Wednesday, December 22, 2004

Anguish-free Lasagne

I love lasagne. DOB loves lasagne. I hate making lasagne, as no matter how laboriously I stack the ingredients, it makes a goopy mess. But I promised DOB lasagne this week, a promise I was regretting yesterday evening when I looked at the recipe and realized it expected me to have three hours waiting between me and dinner time, which even if I had had there were lots of other things to do with them than wrestle with lasagne noodles.

Then it occurred to me that DOB was neither a chef nor an artist, and had never been known to complain about presentation of food. It also struck me that I had read somewhere a concept for making an unlayered sort of lasagne. So I did, as follows:

Brown 1 lb. hamburger, 1/2 medium onion, chopped, 1 clove garlic. Toss in crockpot with a medium can of tomato sauce and a large can of chunky tomatoes, a teaspoon or so of oregano and all the basil that was left in the jar (maybe 1/2 teaspoon? I would have added more if I'd had it.) Add 8 oz. lasagne noodles, broken into 2 inch lengths. Cook on high for about two hours, stirring occasionally, until noodles are cooked.

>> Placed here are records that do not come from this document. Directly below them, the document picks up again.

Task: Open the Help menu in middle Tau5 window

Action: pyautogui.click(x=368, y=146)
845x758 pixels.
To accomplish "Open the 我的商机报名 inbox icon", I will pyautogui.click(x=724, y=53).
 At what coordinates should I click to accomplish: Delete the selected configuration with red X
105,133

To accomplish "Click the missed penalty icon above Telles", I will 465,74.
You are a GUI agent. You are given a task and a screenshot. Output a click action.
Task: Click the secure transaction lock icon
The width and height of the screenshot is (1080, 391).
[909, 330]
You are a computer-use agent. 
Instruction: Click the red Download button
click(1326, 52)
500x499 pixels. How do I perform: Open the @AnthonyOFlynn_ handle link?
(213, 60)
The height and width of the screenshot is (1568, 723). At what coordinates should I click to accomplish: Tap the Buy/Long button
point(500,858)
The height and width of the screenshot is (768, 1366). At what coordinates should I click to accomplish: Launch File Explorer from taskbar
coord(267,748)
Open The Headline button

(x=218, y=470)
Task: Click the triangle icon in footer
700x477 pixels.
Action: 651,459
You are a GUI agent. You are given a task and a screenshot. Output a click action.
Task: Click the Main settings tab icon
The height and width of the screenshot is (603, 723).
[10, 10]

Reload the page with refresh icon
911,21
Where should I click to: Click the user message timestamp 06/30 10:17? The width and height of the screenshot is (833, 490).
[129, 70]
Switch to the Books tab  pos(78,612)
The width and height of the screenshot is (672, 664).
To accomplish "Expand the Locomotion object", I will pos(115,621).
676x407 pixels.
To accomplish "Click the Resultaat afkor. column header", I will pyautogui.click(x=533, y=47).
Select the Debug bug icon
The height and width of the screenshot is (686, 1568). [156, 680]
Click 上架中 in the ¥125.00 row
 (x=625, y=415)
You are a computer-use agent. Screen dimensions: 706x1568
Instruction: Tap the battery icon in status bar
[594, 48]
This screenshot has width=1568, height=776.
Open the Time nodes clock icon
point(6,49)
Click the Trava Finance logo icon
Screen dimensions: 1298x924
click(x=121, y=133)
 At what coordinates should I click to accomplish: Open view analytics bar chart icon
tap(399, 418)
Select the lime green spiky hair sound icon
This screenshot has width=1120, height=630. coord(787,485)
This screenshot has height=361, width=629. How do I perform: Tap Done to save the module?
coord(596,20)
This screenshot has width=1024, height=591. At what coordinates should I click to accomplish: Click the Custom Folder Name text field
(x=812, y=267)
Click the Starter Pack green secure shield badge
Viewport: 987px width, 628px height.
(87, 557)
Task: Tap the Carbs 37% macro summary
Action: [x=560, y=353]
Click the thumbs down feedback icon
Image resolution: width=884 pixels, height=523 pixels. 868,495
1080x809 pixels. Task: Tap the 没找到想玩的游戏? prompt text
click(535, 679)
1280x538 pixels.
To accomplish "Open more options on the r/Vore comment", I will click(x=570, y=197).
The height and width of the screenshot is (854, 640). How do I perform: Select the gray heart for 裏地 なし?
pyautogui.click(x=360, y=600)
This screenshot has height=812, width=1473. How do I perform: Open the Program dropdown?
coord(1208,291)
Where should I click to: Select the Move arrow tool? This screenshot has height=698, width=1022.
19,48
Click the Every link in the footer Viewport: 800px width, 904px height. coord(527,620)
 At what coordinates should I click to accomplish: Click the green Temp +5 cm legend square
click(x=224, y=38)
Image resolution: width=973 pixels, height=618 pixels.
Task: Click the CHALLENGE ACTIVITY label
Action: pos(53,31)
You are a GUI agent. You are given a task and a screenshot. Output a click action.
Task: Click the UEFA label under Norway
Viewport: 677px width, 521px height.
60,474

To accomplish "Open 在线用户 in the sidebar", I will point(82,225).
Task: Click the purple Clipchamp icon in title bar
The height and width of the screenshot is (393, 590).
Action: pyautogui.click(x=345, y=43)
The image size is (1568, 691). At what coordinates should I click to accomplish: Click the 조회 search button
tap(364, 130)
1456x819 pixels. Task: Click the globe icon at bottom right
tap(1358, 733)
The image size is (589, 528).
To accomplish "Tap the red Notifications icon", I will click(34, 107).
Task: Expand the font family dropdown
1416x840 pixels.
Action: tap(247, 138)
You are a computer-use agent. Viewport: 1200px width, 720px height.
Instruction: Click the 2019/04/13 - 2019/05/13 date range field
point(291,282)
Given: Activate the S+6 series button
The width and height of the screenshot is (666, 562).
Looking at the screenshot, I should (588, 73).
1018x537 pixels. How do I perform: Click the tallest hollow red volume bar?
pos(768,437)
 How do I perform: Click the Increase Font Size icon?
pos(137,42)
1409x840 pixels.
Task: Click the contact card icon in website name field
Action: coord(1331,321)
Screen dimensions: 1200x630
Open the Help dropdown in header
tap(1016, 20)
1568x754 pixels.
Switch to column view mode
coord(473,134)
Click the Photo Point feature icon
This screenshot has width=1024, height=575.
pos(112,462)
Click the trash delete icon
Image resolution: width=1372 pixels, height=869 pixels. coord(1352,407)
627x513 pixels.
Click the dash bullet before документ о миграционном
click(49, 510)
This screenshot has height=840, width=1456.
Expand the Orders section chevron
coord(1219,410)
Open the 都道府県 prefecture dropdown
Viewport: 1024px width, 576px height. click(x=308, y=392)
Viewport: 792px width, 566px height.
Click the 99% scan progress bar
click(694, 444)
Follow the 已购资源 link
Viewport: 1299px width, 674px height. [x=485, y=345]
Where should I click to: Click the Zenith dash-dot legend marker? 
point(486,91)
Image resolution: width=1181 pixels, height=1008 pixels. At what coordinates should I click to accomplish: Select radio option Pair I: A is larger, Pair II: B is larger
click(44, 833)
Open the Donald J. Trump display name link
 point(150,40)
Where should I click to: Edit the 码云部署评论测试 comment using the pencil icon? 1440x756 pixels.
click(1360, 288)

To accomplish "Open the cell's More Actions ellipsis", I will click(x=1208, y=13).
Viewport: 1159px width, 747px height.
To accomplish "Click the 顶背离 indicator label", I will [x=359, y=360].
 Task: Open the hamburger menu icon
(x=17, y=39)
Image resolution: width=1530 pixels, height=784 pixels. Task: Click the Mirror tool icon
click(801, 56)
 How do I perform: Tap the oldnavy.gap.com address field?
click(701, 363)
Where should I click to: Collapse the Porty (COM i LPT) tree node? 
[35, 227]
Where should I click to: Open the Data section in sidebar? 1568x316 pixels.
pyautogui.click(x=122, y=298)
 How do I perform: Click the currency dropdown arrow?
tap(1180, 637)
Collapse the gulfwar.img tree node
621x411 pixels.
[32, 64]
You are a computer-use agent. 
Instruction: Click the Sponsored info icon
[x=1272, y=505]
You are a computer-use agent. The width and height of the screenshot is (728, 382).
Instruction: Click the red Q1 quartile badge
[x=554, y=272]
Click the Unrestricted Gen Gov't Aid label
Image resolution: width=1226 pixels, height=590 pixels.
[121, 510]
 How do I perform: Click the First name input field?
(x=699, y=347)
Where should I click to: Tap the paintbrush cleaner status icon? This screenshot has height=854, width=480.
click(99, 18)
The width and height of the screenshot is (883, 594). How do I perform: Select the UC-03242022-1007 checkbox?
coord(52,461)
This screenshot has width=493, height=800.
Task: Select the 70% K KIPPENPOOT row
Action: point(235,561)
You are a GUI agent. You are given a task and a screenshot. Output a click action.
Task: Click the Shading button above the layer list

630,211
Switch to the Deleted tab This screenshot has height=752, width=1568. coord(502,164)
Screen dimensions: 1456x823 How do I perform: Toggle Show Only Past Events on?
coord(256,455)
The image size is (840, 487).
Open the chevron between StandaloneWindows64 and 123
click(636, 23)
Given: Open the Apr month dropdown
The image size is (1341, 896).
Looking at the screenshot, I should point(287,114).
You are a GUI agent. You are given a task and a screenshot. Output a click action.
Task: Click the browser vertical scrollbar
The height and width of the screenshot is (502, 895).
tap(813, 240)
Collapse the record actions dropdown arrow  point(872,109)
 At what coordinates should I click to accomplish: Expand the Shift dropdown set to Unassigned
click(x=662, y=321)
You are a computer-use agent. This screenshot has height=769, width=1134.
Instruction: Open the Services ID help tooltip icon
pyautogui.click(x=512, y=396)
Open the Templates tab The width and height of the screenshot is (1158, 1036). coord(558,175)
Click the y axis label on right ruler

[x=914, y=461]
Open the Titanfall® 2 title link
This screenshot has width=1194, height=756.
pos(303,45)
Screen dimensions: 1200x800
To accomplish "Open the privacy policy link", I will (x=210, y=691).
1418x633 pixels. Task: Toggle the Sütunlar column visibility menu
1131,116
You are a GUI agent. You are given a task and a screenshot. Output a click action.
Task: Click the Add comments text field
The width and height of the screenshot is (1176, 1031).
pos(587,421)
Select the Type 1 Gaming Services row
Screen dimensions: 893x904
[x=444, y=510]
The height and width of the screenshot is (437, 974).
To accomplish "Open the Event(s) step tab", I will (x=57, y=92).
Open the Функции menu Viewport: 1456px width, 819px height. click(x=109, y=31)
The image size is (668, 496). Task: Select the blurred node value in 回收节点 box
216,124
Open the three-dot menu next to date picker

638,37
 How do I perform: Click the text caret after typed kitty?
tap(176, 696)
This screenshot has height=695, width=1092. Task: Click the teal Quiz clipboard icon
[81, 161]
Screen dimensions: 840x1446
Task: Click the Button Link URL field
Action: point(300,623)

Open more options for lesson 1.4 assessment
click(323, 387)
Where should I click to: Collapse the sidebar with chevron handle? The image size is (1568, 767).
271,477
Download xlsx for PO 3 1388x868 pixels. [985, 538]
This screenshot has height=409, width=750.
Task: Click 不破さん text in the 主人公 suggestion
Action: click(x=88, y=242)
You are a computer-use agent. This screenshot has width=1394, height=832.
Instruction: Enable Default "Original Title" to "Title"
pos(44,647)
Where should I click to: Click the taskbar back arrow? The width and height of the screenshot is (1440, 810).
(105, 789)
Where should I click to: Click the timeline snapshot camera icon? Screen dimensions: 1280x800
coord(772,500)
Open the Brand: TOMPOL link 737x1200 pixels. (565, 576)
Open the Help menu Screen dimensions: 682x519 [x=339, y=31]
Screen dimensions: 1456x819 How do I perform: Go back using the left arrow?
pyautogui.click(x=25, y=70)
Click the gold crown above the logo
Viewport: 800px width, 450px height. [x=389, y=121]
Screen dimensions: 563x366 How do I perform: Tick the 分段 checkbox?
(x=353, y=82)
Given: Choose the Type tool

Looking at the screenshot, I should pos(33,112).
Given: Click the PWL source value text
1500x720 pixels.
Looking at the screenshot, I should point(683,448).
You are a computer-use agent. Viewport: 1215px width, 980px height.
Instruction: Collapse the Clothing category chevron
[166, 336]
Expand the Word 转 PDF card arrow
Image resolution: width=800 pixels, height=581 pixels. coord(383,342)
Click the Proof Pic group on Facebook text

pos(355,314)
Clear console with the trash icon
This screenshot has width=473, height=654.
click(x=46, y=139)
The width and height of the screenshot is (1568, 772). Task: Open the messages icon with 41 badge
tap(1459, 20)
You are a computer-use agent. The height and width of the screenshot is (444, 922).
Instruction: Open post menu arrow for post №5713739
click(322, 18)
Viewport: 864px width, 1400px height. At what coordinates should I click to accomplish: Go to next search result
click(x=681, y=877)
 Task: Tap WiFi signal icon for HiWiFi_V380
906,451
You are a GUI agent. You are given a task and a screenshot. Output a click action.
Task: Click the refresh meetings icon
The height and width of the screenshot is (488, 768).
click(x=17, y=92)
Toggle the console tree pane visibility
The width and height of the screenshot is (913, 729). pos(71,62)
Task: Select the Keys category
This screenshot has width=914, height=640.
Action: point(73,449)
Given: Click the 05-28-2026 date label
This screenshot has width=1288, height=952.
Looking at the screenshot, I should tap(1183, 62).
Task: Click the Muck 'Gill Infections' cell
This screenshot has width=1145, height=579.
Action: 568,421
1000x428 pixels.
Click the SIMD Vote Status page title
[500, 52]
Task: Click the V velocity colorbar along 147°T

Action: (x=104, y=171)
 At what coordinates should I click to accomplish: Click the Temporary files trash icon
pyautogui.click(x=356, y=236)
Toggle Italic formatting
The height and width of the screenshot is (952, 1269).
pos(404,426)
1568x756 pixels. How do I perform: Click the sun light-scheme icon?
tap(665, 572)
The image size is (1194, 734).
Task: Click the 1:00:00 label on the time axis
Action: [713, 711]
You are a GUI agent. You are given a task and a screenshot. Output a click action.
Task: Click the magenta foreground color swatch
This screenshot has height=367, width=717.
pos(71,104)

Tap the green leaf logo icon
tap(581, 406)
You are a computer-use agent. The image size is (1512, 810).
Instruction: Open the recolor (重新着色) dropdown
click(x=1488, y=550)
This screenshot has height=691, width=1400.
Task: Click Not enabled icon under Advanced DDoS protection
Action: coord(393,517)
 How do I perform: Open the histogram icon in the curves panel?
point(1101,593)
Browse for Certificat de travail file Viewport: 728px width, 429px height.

Add 2 cups cottage cheese and one cup mozarella, stir well, and cook another 15-20 minutes or until the cheese is nice and stringy.

It was a goopy pile, but not much more so than when I generally try to make lasagne. I bet you could also do it even quicker in a pot on the stove by cooking the noodles separately, it would just require more attention and stirring. DOB actually liked it better, because he doesn't like the crunchy spots that form on regular lasagne, or cleaning a regular lasagne pan. I'll still stack the layers for company, but for family meals this one is a keeper.

1 comment:

the Joneses said...

Sounds like a good recipe. I love lasagna too (note the gauche American spelling :)). But unfortunately my favourite part (note the pretentious Canadian/English spelling) is the crunchy, almost burnt side. In fact, the drier a lasagna is, the better I like it. Probably shows very low class in food. But what can you expect from a former McDonald's employee?